3 marijuana stocks Wall Street expects to crash in 2021
Here are the three cannabis stocks expected to crash in stock value across 2021.
HEXO (NYSE: HEXO)
Wall Street experts aren’t excited by Hexo and predict that its stock price would drop by at least 47% across the next year. This Quebec-based marijuana stock had a lot of potential though. For instance, Hexo signed a 200,000 kilo-in-aggregate wholesale agreement with Quebec in 2018. To date, this remains the largest wholesale agreement of its kind in the marijuana industry. The agreement was to span across five years. HEXO also made plans to focus on high-margin derivatives like edibles, vapes, and infused beverages. This agreement and subsequent plans ultimately made HEXO the ideal weed stock to invest in.

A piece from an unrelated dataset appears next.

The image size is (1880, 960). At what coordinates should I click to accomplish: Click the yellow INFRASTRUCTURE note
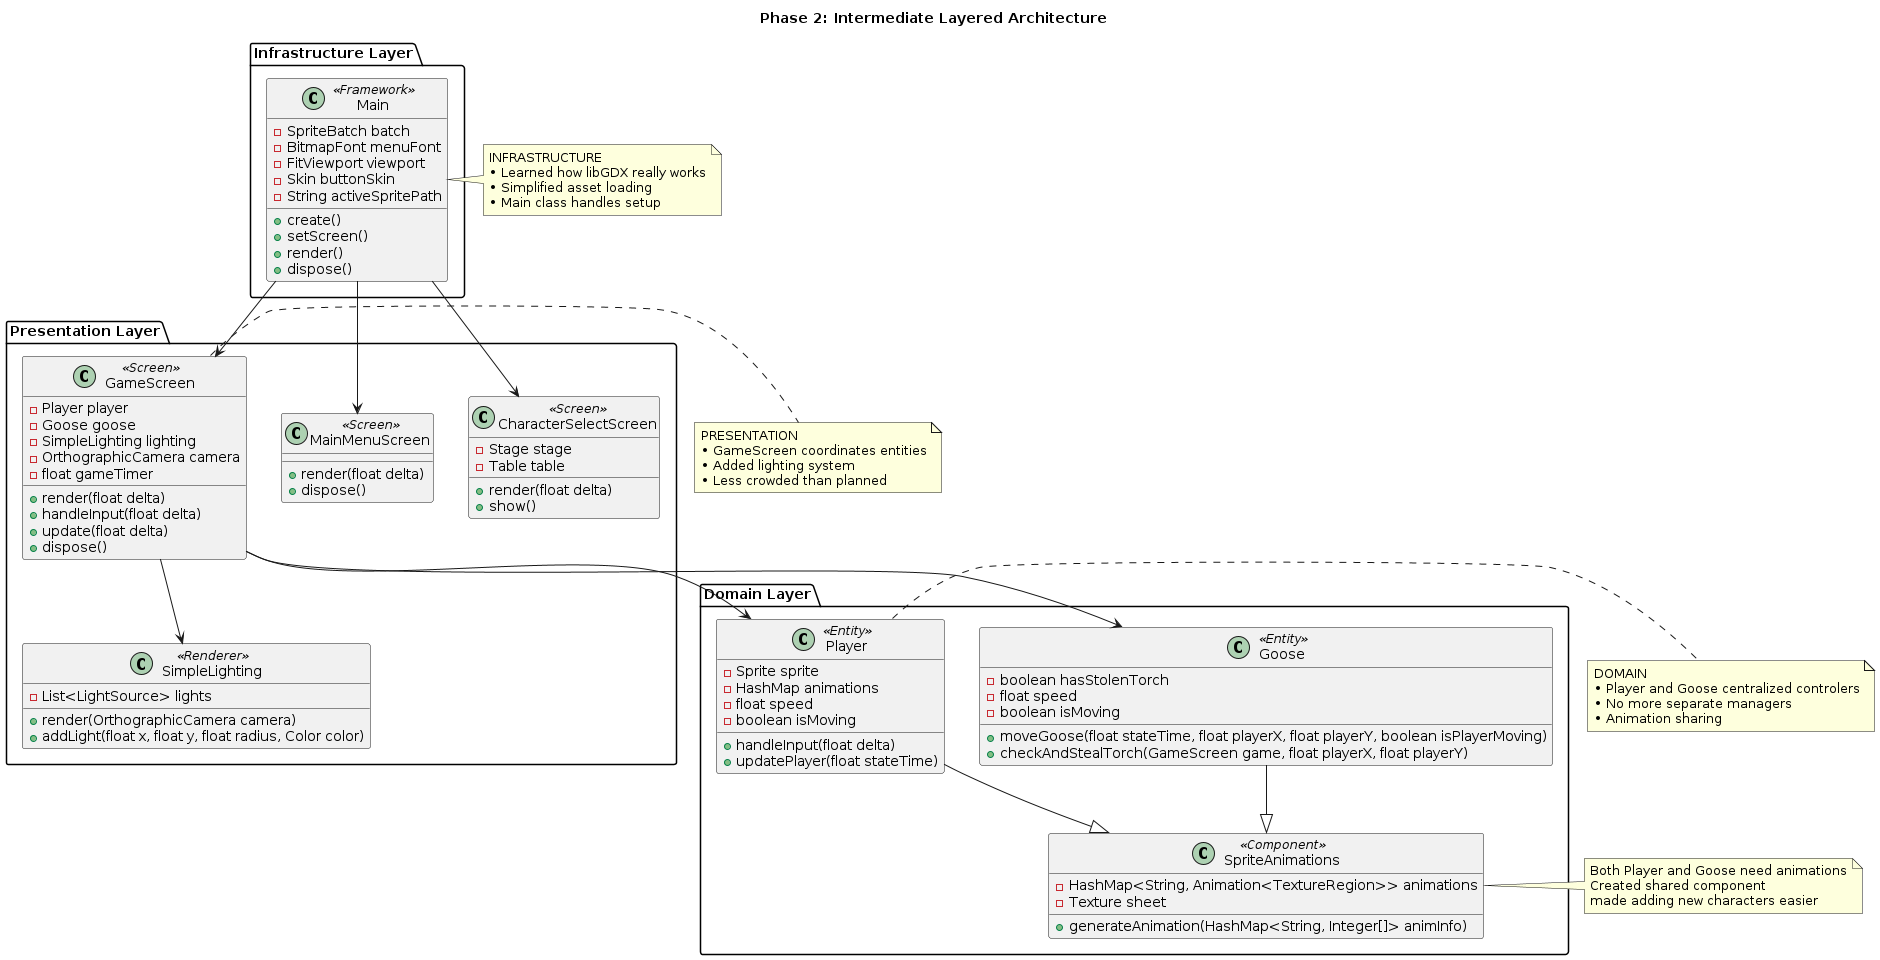click(x=602, y=180)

Fast forward to 2021 and HEXO is yet to deliver on its promises. Mistakes like the acquisition of Newstrike Brands in 2019 when it didn’t need the additional production capacity, continue to plague HEXO. Another problem for HEXO is its over-reliance on its cash reserves. Although it sold off its Niagra cultivation facility and laid off some staff, the overall costs of running the business are still too high. There are no signs that this is likely to change anytime soon. These are some of the issues that make Wall Street experts believe HEXO is worth avoiding. Click here for some counter reasons on why you should buy HEXO marijuana stocks.
Cronos Group (NASDAQ: CRON)
The consensus among Wall Street analysts is that the Ontario-based Cronos Group will end the year 53% down. Unlike HEXO, Cronos Group is a cash-rich company. Much of this is owed to securing a $1.8 billion equity investment from Altria, the tobacco giants behind Marlboro cigarettes. This deal gave Altria a 45% stake in Cronos Group and ultimately allows them to diversify into the marijuana industry. It also alleviated any cash concerns for Cronos and offered the company a development and marketing partner.
So why does Cronos Group end up on this list with so many positives? We’ll tell you why. Apart from being cash-rich, there are not many other positives for the company. Cronos is rapidly burning through its cash. What was once $1.8 billion has dropped to $1.3 billion.
The delay in launching its derivatives and the supply bottlenecks it subsequently faced haven’t helped. Cronos’ 40,000-kilo limited production potential also meant that the company had to place all its bets on derivates. This gamble hasn’t paid off. With a market cap of around $4 billion, Cronos Group could only generate $33.8 million in sales throughout 2020. Abysmal or impressive? We’ll let you be the judge.
Sundial Growers (NASDAQ: SNDL)
A cannabis stock price of less than $1 qualifies Sundial Growers as a penny stock. However, this does not spare it from harsh criticism from Wall Street experts. Analysts jointly believe that Sundial will be down by at least 58%. This marijuana company has a market cap of around $700 million, which experts consider too high for a company with a stock price below $1.
One key issue identified by experts about Sundial is that it’s currently transitioning from a low-margin wholesale strategy to a higher-margin retail model. This has ultimately led to ongoing losses for Sundial Growers.
Also, experts believe Sundial Growers is nowhere near profitability and isn’t guaranteed to survive in the long-term. Finally, Sundial Growers’ weed stock valuation of less than $1 is insufficient for it to remain listed on the NASDAQ. Consequently, it might need to enact a reverse split to remain on the exchange.
The wrap up
The decision to invest or take risks is squarely down to an investor. The marijuana industry is rapidly evolving and a lot can change for these businesses highlighted this year. Notwithstanding, Wall Street experts project that unless drastic changes are made to these marijuana stocks, they’re likely to lose money for investors this year.